Выскочив в коридор, Чаров крикнул лекаря и вернулся к раненому.
– Затем мы ушли… – прошептал молодой человек. – Я плохо понимал, что со мной. Катаржина усадила меня на стул и, отобрав пистолет, быстро оделась, спрятав кольт с париком в сумочку с серебряной бахромой на плетеной золотой цепочке, кою я ей дарил. Удостоверившись, что коридорного нет, она взяла меня за руку, и мы сошли в вестибюль. Катишь уже не хромала, – Лиховцев задумался, и страдальческая складка глубокой бороной прошлась по влажному от испарины лбу. – Сказала, что возьмет извозчика против гостиницы, а мне велела идти к вокзалу, – часто сглатывал слюну он. – Пройдя Знаменской площадью, я нанял возницу и… – в это мгновение в палату вбежал лекарь, а за ним крепко сбитый человек с гладкой лысиной, седой бородой и бакенбардами, потребовавший от судебного следователя немедленно уйти. То был хирург Пирогов…

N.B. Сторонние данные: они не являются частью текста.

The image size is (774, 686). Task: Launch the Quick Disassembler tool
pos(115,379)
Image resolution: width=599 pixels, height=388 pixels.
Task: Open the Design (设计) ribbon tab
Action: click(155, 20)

Глава 28. Раут в Новознаменке
Как хороши, как свежи были розы
В моем саду! Как взор прельщали мой!
Как я молил весенние морозы
Не трогать их холодную рукой!
Прослушав заявленную арию Орфея, очарованная публика попросила Лавровскую спеть романсы на стихи Ивана Мятлева – поэта пушкинской поры и отца нынешнего хозяина исторической усадьбы, известного мецената Владимира Мятлева. Чудесный голос юной певицы лился из залы под виртуозный аккомпанемент Чайковского, занявшего место за роялем. Переложить стихи Мятлева на музыку композитору раньше не случалось, и, уступая желаниям публики, он гениально импровизировал. Чаров так заслушался необычайной красотой голоса певицы и блестящей импровизацией Чайковского, что не сразу увидал сидевших против него баронессы Лундберг с дочерью и будущим зятем. Когда смолкли последние аккорды, сиявший счастьем Несвицкий сообщил, что его отметили на параде.